(Dataset items)
- - - - - - -

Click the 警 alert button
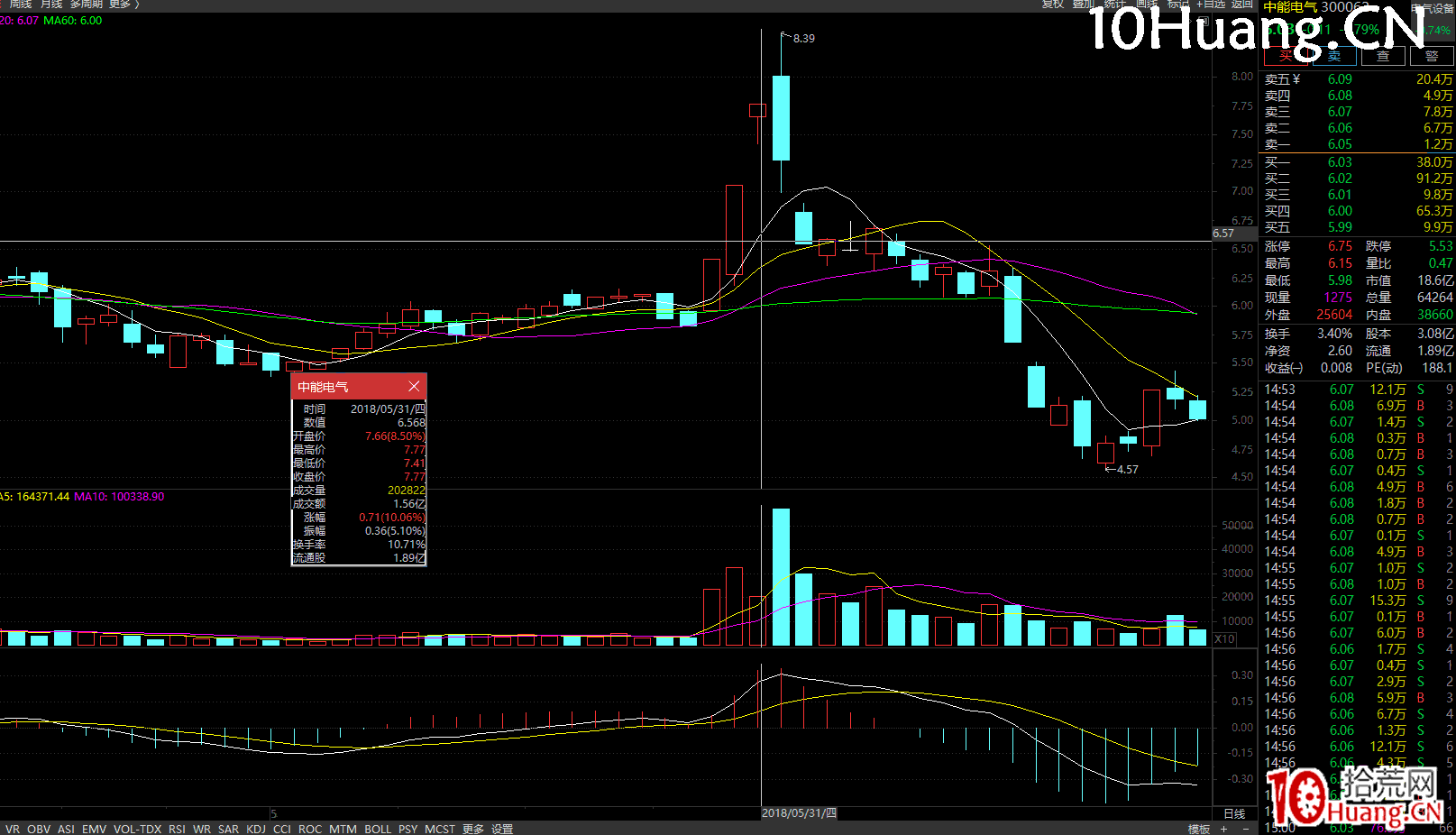The height and width of the screenshot is (835, 1456). 1432,56
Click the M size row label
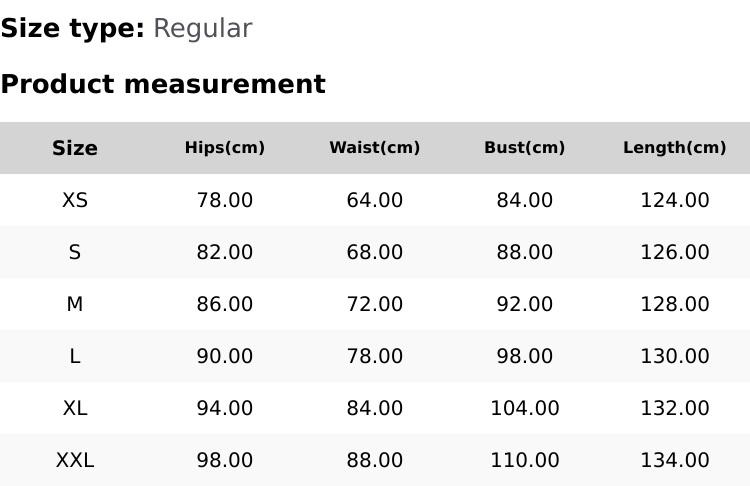750x486 pixels. [75, 304]
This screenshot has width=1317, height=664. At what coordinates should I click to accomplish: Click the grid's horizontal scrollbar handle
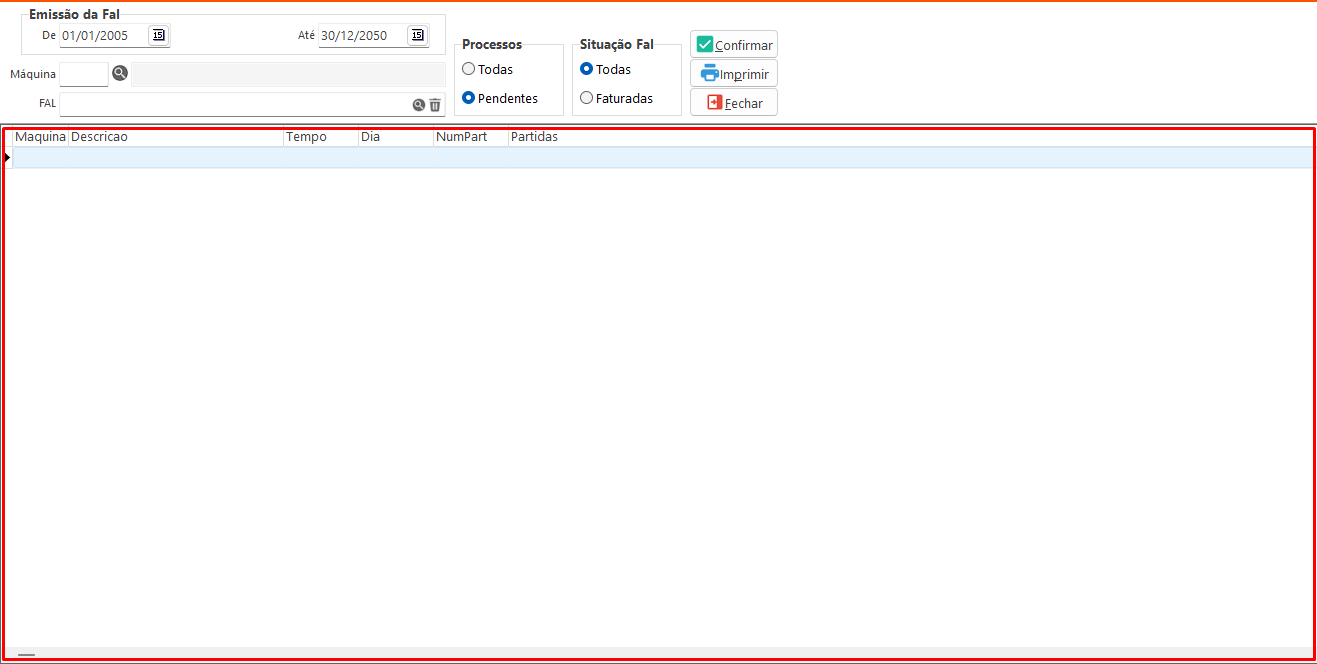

- - - - - - -

• [Problem to solve] Keep every word of the lines above unchanged in the copy, and omit the pictures.

• [Answer to the problem]
Click the 警 alert button
The height and width of the screenshot is (835, 1456). 1432,56
Click the M size row label
750x486 pixels. [75, 304]
This screenshot has width=1317, height=664. At what coordinates should I click to accomplish: Click the grid's horizontal scrollbar handle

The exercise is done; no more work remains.